La thèse commence par un parcours méthodologique. En repartant des travaux d’Alain Viala sur la galanterie française, il s’agit de faire le constat préalable d’une victoire manifeste de la pudeur au tournant des XVIe et XVIIe siècles. L’hypothèse est que le renouveau des corpus anatomiques à la Renaissance s’accompagne de nouvelles représentations-injonctions genrées dans l’espace public en plein essor. Alors que les guerres de Religion ont ébranlé la mainmise de l’Église sur la société, de nouvelles institutions métalittéraires se mettent en place autour de l’État pour assurer la stabilité du pouvoir. Ces institutions organisent leur ascendant lors de querelles littéraires qui engagent avec elles des modifications des contenus genrés. La thèse entend ainsi utiliser l’apport des études de genre pour mener une analyse systématique de ces querelles, qui rendent publiques les nouvelles normes comportementales liées au genre, au sexe et à la sexualité. Les outils méthodologiques employés combinent l’approche de Judith Butler quant à la performance de genre, les outils d’analyse de l’espace public mis au point par Alain Viala et Christian Jouhaud et l’héritage foucaldien de la biopolitique. Le parcours méthodologique s’achève par un état de l’art dans lequel est surtout affirmée la volonté de prolonger les travaux d’Elsa Dorlin et Dominique Brancher, avant de rejeter la méthode de Thomas Laqueur.
Après le parcours méthodologique, commence la première partie de la thèse : « Pour un réexamen des publication liées au corps ». Elle est constituée de trois chapitres. Dans le premier chapitre, « L’essor des publications gynécologiques à l’aube du XVIIe siècle », il s’agit de montrer comment l’institution de la féminité a été élaborée à partir de traités médicaux antiques (Hippocrate, Aristote, Galien, etc.) et révisée par les anatomistes du XVIe siècle (Vésale, Colombo, Fallope, Paré, etc.). Ce premier chapitre constitue le socle théorique préalable à partir duquel il est par la suite possible d’observer l’évolution des contenus associés à la catégorie de genre féminine. Dans le deuxième chapitre, « Le personnel gynécologique et la nouvelle cour des Bourbons », la méthode sociopoétique est appliquée aux traités médicaux du personnel soignant qui entoure directement les grandes dames du royaume au moment de la prise de pouvoir d’Henri IV (Jean Liébault, Du Laurens, les Guillemeau, Louise Bourgeois). Le troisième chapitre, « Un autre trouble dans les catégories de genre au XVIIe siècle », réenvisage le procès de l’hermaphrodite de Rouen, déjà étudié par Foucault, dans la perspective de
l’histoire des querelles, en la reliant à la sociabilité médicale identifiée dans les chapitres précédents.

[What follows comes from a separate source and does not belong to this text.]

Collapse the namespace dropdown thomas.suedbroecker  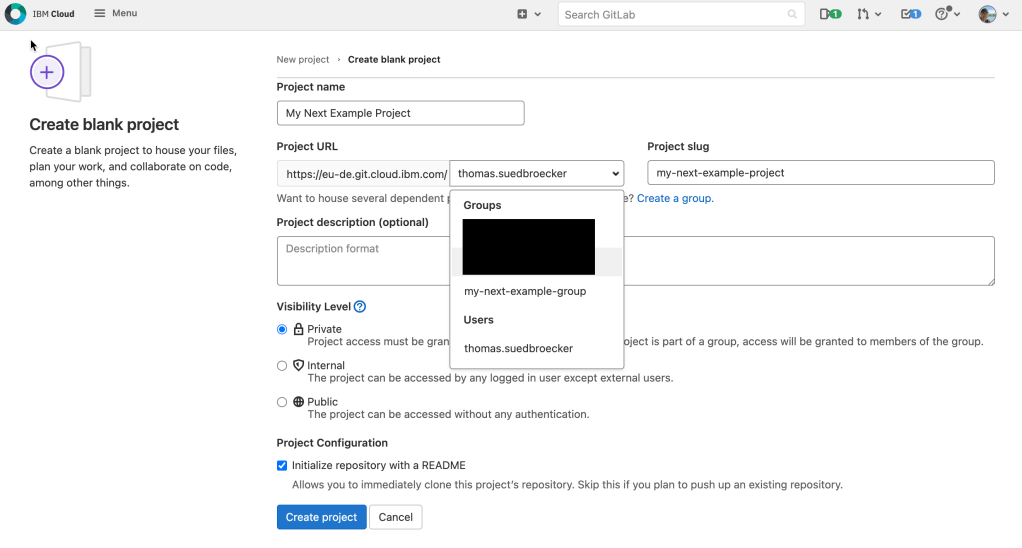point(536,173)
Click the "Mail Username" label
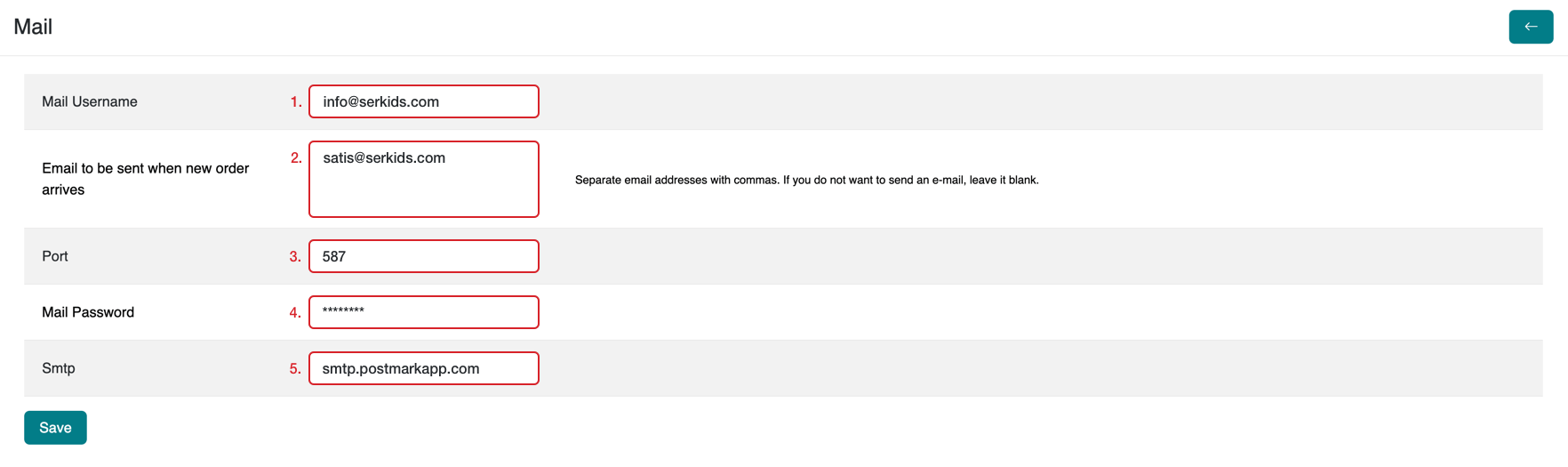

La deuxième partie de la thèse, « Biais libertins dans la galanterie française », explique comment cette « querelle des hermaphrodites » se prolonge dans l’espace public, au moment où l’État désigne des responsables aux troubles du royaume. Le premier chapitre, « L’obscénisation des sexualités alternatives », montre comment, dans l’objectif d’imposer l’ordre et d’éviter une nouvelle guerre civile, la monarchie met en place l’accusation « d’atteinte à l’honnêteté publique ». Ce faisant, elle définit de manière sous-jacente une biopolitique restreignant les usages « normaux » des corps, des sexes et des comportements genrés. Les « hermaphrodites », « sorcières » et « libertins » sont les premiers à être obscénisés par la nouvelle politique institutionnelle répressive, qui atteint son paroxysme au moment du procès du Parnasse satyrique. Le deuxième chapitre « Fiction libertine, intrusion des sexualités dans la sphère publique » est constitué d’explications de textes issus du corpus libertin. Elle montre comment la publication de récits subversifs, même fictifs, met en danger l’État monarchique patriarcal. C’est également l’occasion de révéler comment le genre pastoral précieux reprend en fait des topiques libertines, qu’il généralise dans le domaine étendu de la séduction galante. Le troisième chapitre « Repenser la galanterie des origines », repart de la querelle des Alphabets de 1617 pour montrer les liens qui unissent la littérature médicale, libertine et mondaine autour de la question du rôle social des femmes dans l’espace public. Enfin, le quatrième chapitre, « Essentialiser la civilité féminine », établit la convergence des enjeux de la nouvelle civilité avec ceux de la dévotion hypocrite et du libertinage après le procès de Théophile de Viau.